Satu purnama hampir ku lewati, tanpa semangatku...
Sejuta bintang di langit, tlah kutitipkan rindu...
Semoga pijarnya mampu menembus jeruji hatimu...
Memberi terang, agar jiwamu tahu...
Aku menunggumu...
Wednesday, 19. November 2008, 22:39:44
Di keheningan hatiku... Ku dengar lirih suara merdu memanggilku... Di kejauhan jiwaku... Ku lihat semu bayang sendu menghampiriku... Berlari-lari diatas telaga mimpi... Mengajak aku menghampiri... Entah siapa gerangan yang mengusikku ini... Ku dengar terlalu lirih, ku lihat terlalu semu... Aku... hanya bisa merasakan kesungguhannya...Dari dalam jiwaku...
Friday, 14. November 2008, 09:10:01
Bila senja menjelang, cobalah kau tengok kaki langit dibagian utara?
Bisakah kau lihat setitik sinar disana?
Yaach..memang belum jelas benar cahayanya, tapi percayalah, kalau dia selalu ada disana disetiap waktu. Ditempat yang sama, dengan sinar yang sama...
Disaat gelap membungkus, kala kehidupan malam mulai terkuak dengan segala tabirnya. Coba kau lihat lagi ke langit utara. Kan kau saksikan pijarnya diantara rasi terang yang mengelilinginya. Semakin indah bukan?
Dan juga esok, di pagi hari, sebelum mentari membuka babak baru dalam kehidupan. Disaat kau tengok lagi keberadaannya. Dia kan tetap ada disana, mengerlip kadang meredup, disela awan kian benderang. Tetap indah bukan?

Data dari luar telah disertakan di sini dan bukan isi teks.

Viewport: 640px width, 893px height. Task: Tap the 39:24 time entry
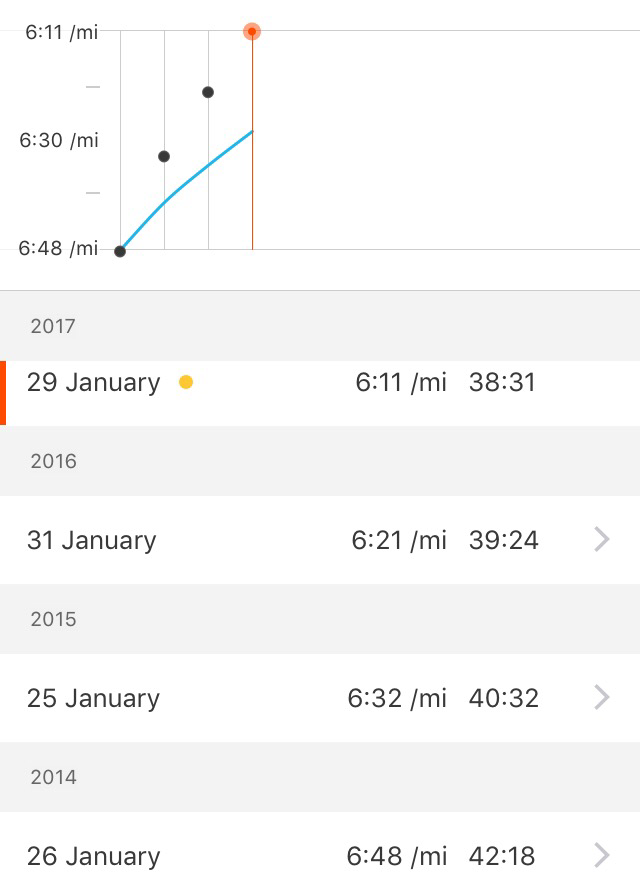pyautogui.click(x=503, y=540)
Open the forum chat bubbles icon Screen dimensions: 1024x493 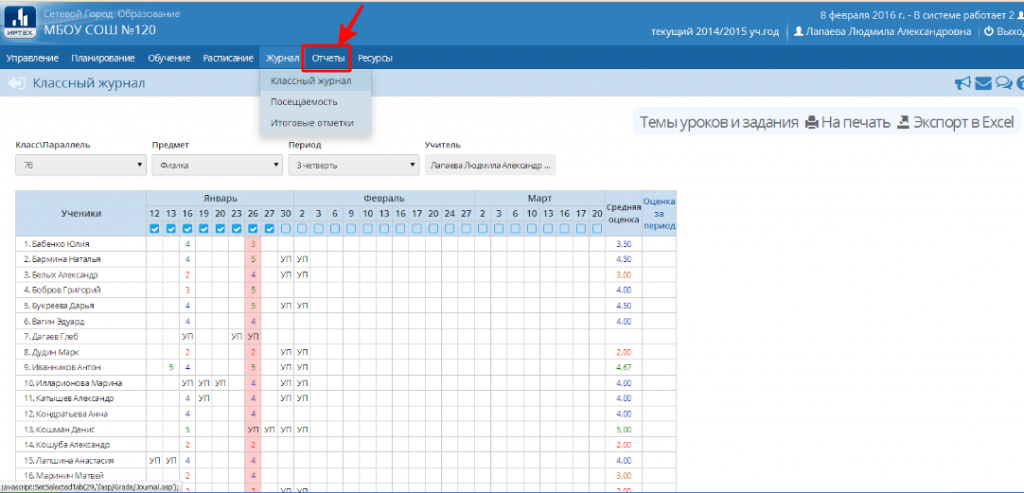tap(1004, 84)

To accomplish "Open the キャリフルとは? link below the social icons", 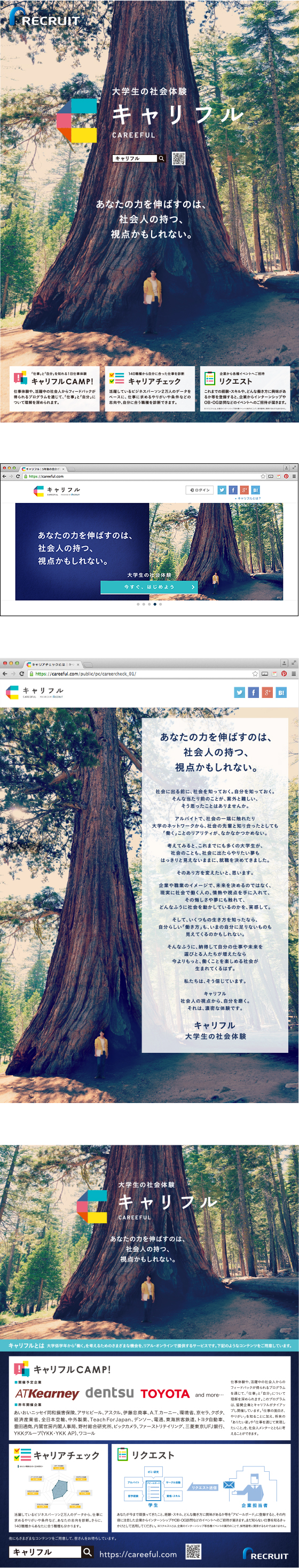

Aah..andai saja ada tali yang bisa menjangkaunya, mungkin akan ku jadikan tangga menuju kesana. Aku akan duduk disana, memandangmu...
Dan, bila nanti kau melihat keatas, aku akan melambaikan tanganku... Tidak...aku tidak memanggilmu. Aku juga tidak akan memintamu ikut naik bersamaku... Aku hanya ingin kau tahu, bahwa ku akan slalu ada disana dengan segala sinarnya, disetiap malammu, di alam mimpimu...
Thursday, 6. November 2008, 06:38:26
Sendiri...sepi...gelap....kembali menyergap hatiku,..
Hey...mengapa kau tersenyum bulan?
Akh, kau ini bulan...
Apa kau kira aku menangis, sedih atau menyesali hidup...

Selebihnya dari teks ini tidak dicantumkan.